───── Excerpted records

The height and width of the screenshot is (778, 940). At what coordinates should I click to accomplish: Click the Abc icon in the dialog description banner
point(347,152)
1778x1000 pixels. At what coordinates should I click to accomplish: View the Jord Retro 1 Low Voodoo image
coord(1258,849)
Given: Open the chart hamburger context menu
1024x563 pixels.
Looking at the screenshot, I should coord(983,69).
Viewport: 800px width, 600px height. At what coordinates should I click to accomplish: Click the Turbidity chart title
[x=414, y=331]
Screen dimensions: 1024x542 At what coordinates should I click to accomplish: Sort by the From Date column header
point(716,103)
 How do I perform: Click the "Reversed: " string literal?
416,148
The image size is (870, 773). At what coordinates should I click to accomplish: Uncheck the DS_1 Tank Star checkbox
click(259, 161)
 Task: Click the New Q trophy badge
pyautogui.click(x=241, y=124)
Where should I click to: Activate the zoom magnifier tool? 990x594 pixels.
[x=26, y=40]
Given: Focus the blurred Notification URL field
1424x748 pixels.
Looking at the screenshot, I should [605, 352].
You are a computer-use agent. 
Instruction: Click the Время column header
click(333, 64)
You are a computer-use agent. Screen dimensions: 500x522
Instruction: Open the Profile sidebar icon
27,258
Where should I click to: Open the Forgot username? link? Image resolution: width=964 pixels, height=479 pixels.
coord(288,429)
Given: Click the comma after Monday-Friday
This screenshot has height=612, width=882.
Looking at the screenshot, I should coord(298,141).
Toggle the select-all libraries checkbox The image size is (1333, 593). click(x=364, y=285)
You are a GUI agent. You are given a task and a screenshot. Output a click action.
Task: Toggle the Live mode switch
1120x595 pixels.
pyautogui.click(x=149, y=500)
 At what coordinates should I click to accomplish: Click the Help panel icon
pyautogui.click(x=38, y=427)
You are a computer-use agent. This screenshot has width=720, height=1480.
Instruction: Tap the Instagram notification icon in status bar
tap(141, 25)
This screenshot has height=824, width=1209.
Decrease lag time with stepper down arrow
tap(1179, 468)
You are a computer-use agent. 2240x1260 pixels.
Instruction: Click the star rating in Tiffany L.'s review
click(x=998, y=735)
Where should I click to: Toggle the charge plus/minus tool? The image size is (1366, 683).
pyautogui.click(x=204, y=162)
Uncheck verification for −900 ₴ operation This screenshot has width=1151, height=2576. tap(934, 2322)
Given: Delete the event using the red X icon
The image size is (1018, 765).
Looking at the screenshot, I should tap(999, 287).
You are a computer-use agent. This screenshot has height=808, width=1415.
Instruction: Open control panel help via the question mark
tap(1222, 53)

──────────

▶ [The task]
Start at the line containing "Toggle the select-all". Repeat it and each line after it, word for word, to the end of the records.

▶ [Answer to this exercise]
Toggle the select-all libraries checkbox The image size is (1333, 593). click(x=364, y=285)
You are a GUI agent. You are given a task and a screenshot. Output a click action.
Task: Toggle the Live mode switch
1120x595 pixels.
pyautogui.click(x=149, y=500)
 At what coordinates should I click to accomplish: Click the Help panel icon
pyautogui.click(x=38, y=427)
You are a computer-use agent. This screenshot has width=720, height=1480.
Instruction: Tap the Instagram notification icon in status bar
tap(141, 25)
This screenshot has height=824, width=1209.
Decrease lag time with stepper down arrow
tap(1179, 468)
You are a computer-use agent. 2240x1260 pixels.
Instruction: Click the star rating in Tiffany L.'s review
click(x=998, y=735)
Where should I click to: Toggle the charge plus/minus tool? The image size is (1366, 683).
pyautogui.click(x=204, y=162)
Uncheck verification for −900 ₴ operation This screenshot has width=1151, height=2576. tap(934, 2322)
Given: Delete the event using the red X icon
The image size is (1018, 765).
Looking at the screenshot, I should tap(999, 287).
You are a computer-use agent. This screenshot has height=808, width=1415.
Instruction: Open control panel help via the question mark
tap(1222, 53)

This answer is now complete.